This was another waste of money from Chirp with whom I've had some success in garnering audiobooks for my collection. Read less than satisfactorily by Graham Halstead, the book is ostensibly an autiobiographical novel. I'm not sure if that's supposed to reference something Biblical - with the author's name being a twice told 'rock' set in stormy waters - and I really don't care anymore. This is the second novel by this author that I've tried to read and I didn't like the previous one (The Shelter Cycle) either! That novel also contained a creepy character. That was two years ago and unfortunately I'd forgotten I'd disliked his previous effort so much, otherwise I could have saved my money in not buying this one!

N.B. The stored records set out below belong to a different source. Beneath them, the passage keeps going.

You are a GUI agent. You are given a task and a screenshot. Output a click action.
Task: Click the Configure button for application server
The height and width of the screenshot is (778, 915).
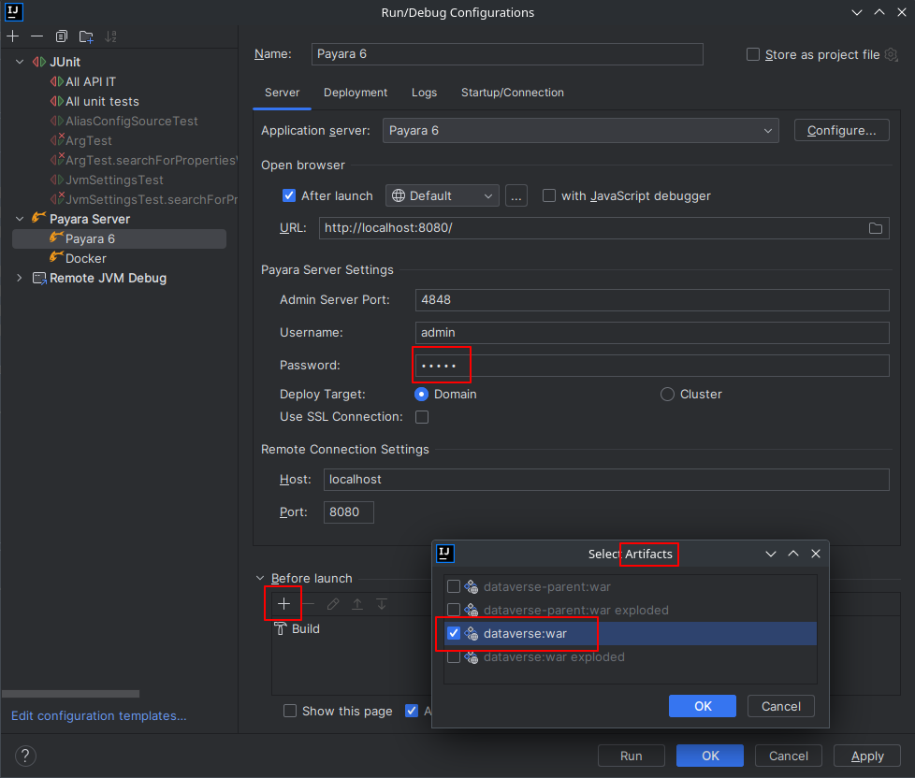(841, 130)
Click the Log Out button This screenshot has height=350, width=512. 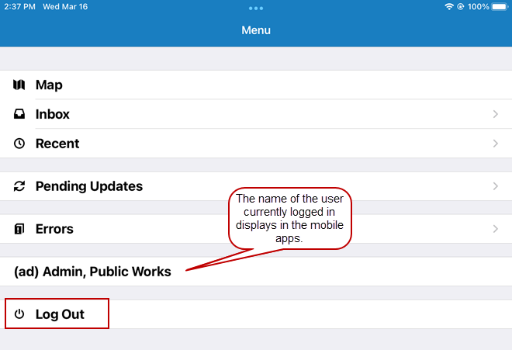click(60, 314)
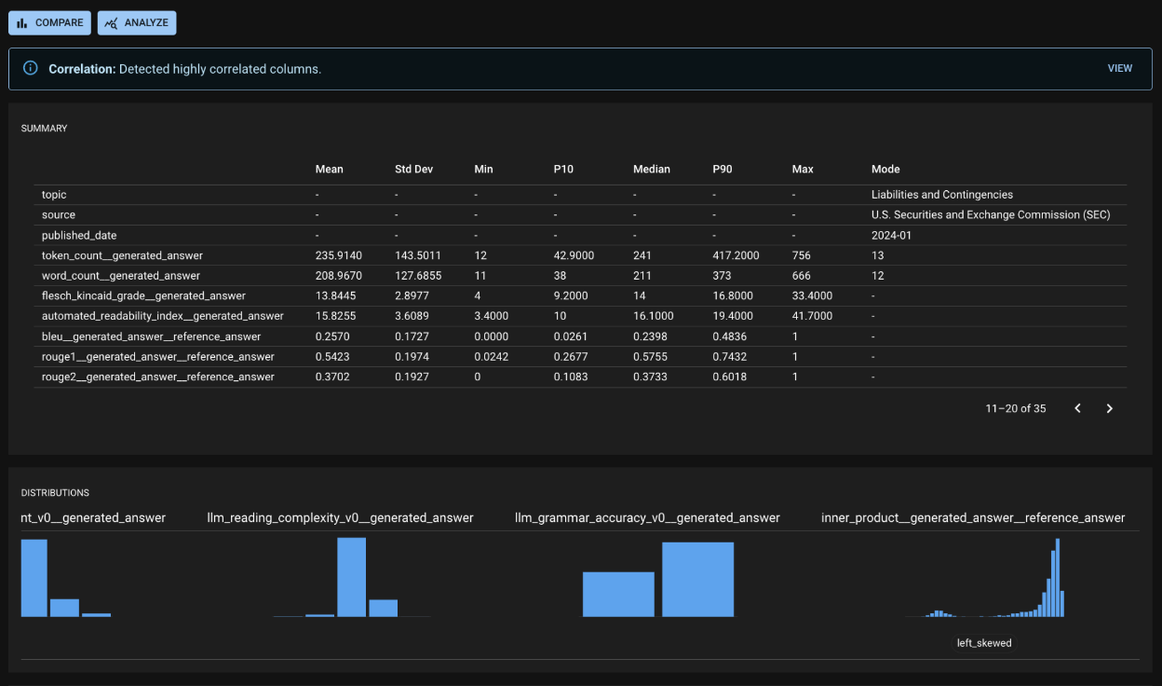Click the left_skewed tag
This screenshot has width=1162, height=686.
[984, 643]
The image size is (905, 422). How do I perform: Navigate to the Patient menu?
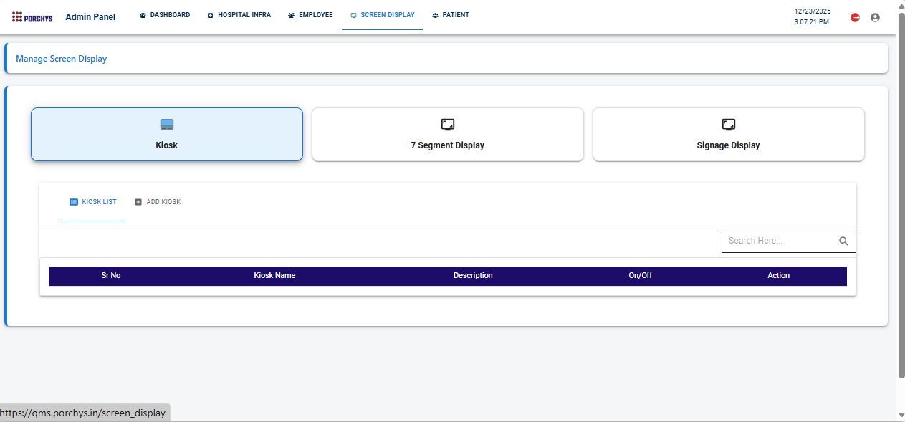tap(451, 15)
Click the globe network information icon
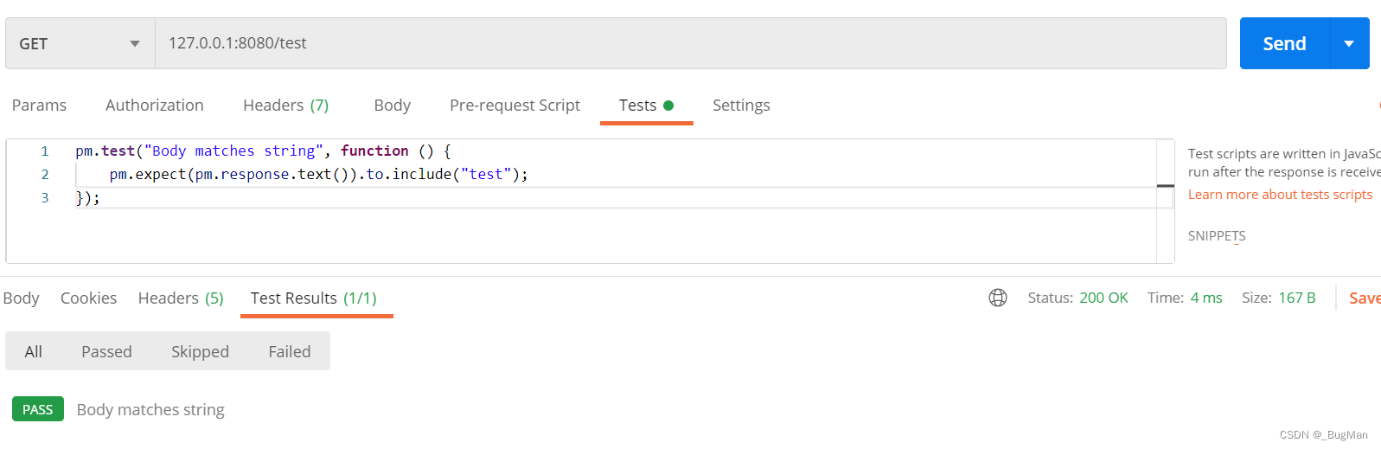 coord(998,298)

The story was set in a wooded area, with cabins, bordering Lake Michigan, but despite that, to me it was boring as hell with the author rambling endlessly into descriptive writing much as he rambled through the woods, but without moving the story forward in inch. He seems obsessed with the word 'shadow', or shadows', or 'shadowy' and after a handful of chapters I gave up on it because I lost all interest in what had sounded, potentially, like an interesting story, but which became an author's obsession with his own love of his own voice. None of the writing interested me in either the characters or the surroundings. It did give me an idea for a story so it was not a total loss, but whether or when that might get written is unclear at this point!
The author tells a story of his stay at the cabins and his other obsession, which was a young widow by the provocative name of Mrs Abel. I immediately suspected her of having murdered her husband (note the name, 'Abel' - another Biblical reference?!), but I lost interest in pursuing the story for the purpose of discovering what actually was going on. Frankly, the way this was written, the narrator (the author if this was indeed autobiographical) comes off as a creep and a stalker. I cannot commend this at all based on what I heard of it.